Dmitry Konov to help develop basketball in Kazakhstan


Basketball in Kazakhstan, which boasts the largest economy in Central Asia and has a population of around 20 million people, is still underdeveloped. The construction of modern facilities should make it possible to involve more children in the sport and eventually bring Kazakh basketball to a new level.

Since Kazakhstan joined the International Basketball Federation (FIBA) in 1992, the men’s team’s best result has been its bronze-medal finish at the 2002 Asian Games in Busan, followed by its fourth-place finish at the FIBA Asia Championship in 2007. The women’s team finished in fifth place at the Asian Games, on four occasions, and in sixth place at the Asia Championship, also on four occasions.

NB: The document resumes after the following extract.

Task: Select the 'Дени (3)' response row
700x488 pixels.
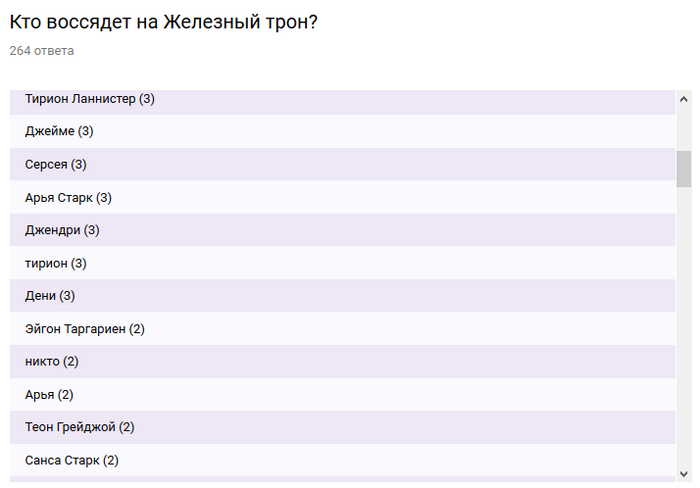Action: (50, 296)
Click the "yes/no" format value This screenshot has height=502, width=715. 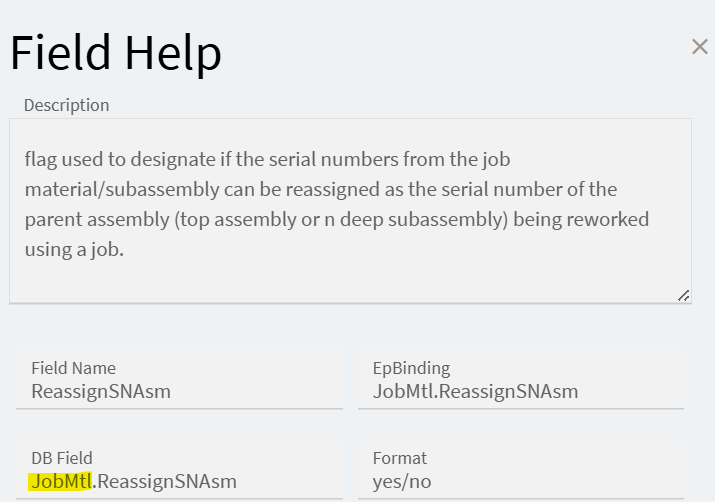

The country’s premier championship league – the National League for Men – has only five basketball clubs, a number that is clearly insufficient for fostering competition and player development. The leading club, Astana, which includes a lot of foreign players, also plays in a regional tournament that includes basketball clubs from Russia and Belarus.

Attendance at basketball games in Kazakhstan is low due to the lack of infrastructure. Even the leading club, Astana, plays its matches in a velodrome, where the seating is far from the court, making the experience of watching basketball uncomfortable. According to Kazakhstan’s National Basketball Federation, there is not a single basketball facility in the country that meets international standards. The lack of quality basketball stadiums and courts is impeding the development of the sport.

Last year, the well-known Kazakh businessman Abay Alpamysov became head of the National Basketball Federation. An energetic manager, he named the construction of sports facilities with a capacity of up to 3,000 people in all regions of Kazakhstan as one of his priorities. This initiative aims to promote basketball by attracting both young athletes and spectators.

Alpamysov is currently assembling a team to execute these plans. In August, he appointed Dmitry Konov, a former executive from Russia with extensive experience in advancing Russian basketball, as his adviser. Konov will be responsible for promoting basketball among Kazakhstani children and teenagers, introducing the latest coaching methods to enhance their skills, as well as developing sports infrastructure in the country.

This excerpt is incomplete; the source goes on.